*THE EXERCISE:* Could you reproduce, word for word, the lines of the listing from the one holding "Click the YANDAL column header" through the last line of the listing, inclusive?

*AVAILABLE RECORDS:*
··········

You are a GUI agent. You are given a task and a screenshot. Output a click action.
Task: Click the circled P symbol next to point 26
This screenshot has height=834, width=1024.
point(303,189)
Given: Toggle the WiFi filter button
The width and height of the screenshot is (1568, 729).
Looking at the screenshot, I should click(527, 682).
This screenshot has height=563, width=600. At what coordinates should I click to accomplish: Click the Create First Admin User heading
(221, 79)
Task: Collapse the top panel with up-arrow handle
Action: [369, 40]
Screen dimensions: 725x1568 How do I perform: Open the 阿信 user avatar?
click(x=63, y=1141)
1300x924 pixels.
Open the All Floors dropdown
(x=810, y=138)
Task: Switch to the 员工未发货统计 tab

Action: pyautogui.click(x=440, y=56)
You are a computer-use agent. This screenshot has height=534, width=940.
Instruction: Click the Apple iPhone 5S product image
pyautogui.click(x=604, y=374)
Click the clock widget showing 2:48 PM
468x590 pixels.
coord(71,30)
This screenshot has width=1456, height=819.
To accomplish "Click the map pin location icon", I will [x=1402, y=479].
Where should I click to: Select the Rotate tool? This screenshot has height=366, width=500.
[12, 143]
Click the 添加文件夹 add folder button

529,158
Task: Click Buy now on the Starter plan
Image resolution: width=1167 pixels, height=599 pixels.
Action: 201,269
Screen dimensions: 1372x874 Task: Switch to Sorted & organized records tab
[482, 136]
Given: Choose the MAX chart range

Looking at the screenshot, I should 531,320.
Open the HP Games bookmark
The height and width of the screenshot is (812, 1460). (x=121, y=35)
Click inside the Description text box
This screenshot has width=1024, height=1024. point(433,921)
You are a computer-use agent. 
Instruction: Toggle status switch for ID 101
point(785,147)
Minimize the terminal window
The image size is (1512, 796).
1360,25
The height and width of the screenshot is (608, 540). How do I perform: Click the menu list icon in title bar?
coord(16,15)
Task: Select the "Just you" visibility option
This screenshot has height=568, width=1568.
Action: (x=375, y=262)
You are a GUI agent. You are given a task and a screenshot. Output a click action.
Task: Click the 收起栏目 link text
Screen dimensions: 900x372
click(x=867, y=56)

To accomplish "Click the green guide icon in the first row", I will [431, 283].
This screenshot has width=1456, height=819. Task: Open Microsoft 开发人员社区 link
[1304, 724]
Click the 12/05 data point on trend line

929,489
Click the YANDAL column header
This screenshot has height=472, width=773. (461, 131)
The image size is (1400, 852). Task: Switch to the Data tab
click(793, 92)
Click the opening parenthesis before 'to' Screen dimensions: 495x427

··········

*SOLUTION:*
Click the YANDAL column header
This screenshot has height=472, width=773. (461, 131)
The image size is (1400, 852). Task: Switch to the Data tab
click(793, 92)
Click the opening parenthesis before 'to' Screen dimensions: 495x427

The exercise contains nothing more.